TASK OBJECTIVE: Return only the tail of the data below, word for word: the line with "Click Top of" and each line after it through the final one.

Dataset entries
◇ ◇ ◇ ◇ ◇ ◇ ◇

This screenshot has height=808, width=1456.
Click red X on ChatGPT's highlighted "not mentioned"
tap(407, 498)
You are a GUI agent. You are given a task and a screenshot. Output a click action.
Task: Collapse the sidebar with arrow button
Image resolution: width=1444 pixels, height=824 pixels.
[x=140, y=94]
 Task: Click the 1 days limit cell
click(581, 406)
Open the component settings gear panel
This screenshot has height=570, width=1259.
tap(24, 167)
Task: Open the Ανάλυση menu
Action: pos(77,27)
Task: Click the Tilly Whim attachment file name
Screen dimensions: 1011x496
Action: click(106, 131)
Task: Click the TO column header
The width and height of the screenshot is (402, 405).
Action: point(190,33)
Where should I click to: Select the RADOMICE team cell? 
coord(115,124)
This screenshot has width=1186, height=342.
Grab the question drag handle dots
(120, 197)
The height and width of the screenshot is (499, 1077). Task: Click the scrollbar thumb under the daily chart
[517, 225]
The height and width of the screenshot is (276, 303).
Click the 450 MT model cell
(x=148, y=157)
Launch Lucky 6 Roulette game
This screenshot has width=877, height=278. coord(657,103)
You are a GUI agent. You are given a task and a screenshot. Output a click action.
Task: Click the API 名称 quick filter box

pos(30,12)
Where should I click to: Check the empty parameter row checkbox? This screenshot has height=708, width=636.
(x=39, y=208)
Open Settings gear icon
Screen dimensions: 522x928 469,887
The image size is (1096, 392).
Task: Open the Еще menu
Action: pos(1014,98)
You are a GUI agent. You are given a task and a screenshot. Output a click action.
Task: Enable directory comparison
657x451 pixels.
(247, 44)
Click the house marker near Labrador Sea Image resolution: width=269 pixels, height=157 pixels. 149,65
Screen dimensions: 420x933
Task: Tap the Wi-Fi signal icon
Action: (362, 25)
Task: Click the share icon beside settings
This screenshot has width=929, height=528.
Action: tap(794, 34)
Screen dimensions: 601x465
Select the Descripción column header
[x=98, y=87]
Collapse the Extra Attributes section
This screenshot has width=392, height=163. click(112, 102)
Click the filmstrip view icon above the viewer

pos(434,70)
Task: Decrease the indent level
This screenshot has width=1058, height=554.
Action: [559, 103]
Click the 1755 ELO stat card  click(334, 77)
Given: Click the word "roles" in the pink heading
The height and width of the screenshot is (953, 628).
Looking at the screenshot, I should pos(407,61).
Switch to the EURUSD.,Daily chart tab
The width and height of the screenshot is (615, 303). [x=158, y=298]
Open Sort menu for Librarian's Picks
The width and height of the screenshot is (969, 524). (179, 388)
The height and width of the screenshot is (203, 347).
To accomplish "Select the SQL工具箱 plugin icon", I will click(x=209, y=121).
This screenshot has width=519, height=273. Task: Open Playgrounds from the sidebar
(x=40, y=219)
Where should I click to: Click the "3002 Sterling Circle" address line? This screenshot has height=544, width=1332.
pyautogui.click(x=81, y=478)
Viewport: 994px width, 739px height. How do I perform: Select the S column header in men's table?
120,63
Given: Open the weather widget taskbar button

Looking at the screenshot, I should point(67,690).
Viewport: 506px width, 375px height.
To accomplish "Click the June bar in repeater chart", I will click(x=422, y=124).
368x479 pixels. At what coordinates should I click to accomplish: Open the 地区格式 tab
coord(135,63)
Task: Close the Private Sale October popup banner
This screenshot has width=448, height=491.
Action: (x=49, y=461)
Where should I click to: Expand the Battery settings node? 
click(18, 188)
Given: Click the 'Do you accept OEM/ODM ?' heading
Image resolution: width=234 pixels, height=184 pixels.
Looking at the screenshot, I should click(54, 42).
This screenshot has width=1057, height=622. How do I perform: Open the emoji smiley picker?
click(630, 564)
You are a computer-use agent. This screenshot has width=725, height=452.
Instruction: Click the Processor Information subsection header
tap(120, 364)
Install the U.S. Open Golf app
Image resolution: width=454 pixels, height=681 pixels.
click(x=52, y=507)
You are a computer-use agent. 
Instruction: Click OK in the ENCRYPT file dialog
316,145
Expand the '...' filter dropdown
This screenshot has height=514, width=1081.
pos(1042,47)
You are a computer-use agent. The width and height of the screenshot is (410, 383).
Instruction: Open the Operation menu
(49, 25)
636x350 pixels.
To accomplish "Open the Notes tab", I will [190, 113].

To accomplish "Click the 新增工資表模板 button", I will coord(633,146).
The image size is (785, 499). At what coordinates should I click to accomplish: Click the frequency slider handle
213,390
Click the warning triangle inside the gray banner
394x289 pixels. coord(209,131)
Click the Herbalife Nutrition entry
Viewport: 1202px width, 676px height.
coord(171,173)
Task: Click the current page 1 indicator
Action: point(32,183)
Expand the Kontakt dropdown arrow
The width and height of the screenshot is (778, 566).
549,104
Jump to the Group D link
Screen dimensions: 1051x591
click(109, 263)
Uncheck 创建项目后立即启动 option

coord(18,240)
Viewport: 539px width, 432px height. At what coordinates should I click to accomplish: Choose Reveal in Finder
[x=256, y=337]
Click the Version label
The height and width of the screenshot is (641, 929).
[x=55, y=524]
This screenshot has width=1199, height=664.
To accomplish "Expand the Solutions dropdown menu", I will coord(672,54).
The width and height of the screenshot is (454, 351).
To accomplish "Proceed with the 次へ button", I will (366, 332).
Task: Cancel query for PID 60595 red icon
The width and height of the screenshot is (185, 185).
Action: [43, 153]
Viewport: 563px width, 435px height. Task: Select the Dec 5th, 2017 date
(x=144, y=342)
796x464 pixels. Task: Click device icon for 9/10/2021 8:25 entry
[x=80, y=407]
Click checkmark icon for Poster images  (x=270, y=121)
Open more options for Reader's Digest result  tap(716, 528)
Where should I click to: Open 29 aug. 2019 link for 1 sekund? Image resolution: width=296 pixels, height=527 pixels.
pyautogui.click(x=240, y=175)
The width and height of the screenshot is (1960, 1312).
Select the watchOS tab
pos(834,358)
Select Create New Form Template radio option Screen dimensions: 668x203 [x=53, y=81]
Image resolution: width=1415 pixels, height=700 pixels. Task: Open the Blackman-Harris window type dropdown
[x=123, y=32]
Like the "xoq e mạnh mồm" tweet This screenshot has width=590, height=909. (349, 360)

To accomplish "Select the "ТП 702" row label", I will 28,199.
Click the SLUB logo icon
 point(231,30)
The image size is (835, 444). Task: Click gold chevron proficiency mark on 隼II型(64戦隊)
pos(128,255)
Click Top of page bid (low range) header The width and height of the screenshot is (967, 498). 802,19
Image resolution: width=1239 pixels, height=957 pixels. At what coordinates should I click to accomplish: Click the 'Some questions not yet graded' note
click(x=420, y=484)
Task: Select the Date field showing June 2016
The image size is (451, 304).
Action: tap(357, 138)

◇ ◇ ◇ ◇ ◇ ◇ ◇

ANSWER FOR THIS EXERCISE:
Click Top of page bid (low range) header The width and height of the screenshot is (967, 498). 802,19
Image resolution: width=1239 pixels, height=957 pixels. At what coordinates should I click to accomplish: Click the 'Some questions not yet graded' note
click(x=420, y=484)
Task: Select the Date field showing June 2016
The image size is (451, 304).
Action: tap(357, 138)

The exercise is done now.